4.  ADDITIONAL COMMITMENTS OF THE PARTIES.

   (a) Sprint shall order *. Any unfilled purchase orders issued prior to
       execution of this Addendum as identified below will be priced *.
*

   (b) * training services during the Addendum Term; provided, however, that
       Sprint shall pay or reimburse CIENA for travel, meals and lodging 
       expenses for CIENA employees performing training services for Sprint
       during the Addendum Term at a location other than CIENA's training 
       headquarters in Linthicum, Maryland.

   (c) *.

   (d) In the event of force majeure affecting CIENA's manufacturing capacity or
       delivery capability, Sprint shall thereupon have the first priority on
       CIENA's manufacturing output for so long as necessary to fill Sprint's
       orders which were pending at the time of the force majeure or otherwise
       scheduled in accordance with the Addendum Deliverables Schedule. *.

   (e) * Addendum Deliverables for use on dispersion shifted fiber ("DSF") shall
       be as set forth in Exhibit E.

   (f) *.

   (g) Any successors or assignees of Sprint or CIENA must honor all the terms
       and conditions of the Agreement and this third Addendum.

5.  GENERAL

Except as amended by this Third Addendum, the 1998 Agreement shall remain in
full force and effect. In the event of a conflict between the terms of the 1998
Agreement and this Third Addendum, this Third Addendum will control.

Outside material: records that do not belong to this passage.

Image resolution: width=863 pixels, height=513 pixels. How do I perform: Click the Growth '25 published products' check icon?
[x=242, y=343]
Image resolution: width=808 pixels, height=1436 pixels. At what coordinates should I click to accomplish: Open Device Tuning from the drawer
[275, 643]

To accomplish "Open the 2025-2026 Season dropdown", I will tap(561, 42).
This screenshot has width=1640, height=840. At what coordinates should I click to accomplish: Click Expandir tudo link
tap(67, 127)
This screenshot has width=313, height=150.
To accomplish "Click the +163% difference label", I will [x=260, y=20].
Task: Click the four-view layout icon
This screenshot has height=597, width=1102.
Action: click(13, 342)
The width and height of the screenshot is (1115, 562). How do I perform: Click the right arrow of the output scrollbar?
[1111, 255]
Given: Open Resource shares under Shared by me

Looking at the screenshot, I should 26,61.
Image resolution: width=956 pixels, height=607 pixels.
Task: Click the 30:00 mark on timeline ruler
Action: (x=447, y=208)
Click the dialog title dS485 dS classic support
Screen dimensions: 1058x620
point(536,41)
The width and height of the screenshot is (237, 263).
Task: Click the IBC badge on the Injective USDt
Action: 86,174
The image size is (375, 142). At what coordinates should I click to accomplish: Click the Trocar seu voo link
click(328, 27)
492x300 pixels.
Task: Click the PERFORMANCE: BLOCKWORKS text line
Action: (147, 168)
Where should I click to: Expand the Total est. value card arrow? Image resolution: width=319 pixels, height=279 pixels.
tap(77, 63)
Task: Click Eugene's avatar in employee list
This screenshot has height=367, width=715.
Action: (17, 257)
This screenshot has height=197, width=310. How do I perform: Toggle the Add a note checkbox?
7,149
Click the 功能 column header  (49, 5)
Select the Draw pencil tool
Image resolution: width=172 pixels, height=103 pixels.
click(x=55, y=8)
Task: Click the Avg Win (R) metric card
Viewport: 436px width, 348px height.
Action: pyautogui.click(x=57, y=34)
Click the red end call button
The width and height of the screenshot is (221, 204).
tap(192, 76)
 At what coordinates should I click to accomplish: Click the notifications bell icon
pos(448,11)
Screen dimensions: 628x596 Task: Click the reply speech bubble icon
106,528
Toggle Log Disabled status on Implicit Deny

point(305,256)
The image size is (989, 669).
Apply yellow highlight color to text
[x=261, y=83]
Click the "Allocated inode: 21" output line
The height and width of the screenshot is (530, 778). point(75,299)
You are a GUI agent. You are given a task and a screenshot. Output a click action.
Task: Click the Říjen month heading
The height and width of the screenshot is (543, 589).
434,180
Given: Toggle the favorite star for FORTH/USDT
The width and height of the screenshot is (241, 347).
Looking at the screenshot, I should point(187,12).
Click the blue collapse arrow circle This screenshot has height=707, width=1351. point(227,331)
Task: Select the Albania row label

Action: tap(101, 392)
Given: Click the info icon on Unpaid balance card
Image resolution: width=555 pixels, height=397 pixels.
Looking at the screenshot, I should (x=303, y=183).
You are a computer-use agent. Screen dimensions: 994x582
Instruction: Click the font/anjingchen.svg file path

This Third Addendum is executed by authorized representatives of Sprint and
CIENA and is made a part of and incorporates the terms and conditions of the
1998 Agreement.


* The asterisk denotes that confidential portions of this exhibit have been
omitted in reliance on Rule 24b-2 of the Securities Exchange Act of 1934. The
confidential portions have been submitted separately to the Securities and
Exchange Commission.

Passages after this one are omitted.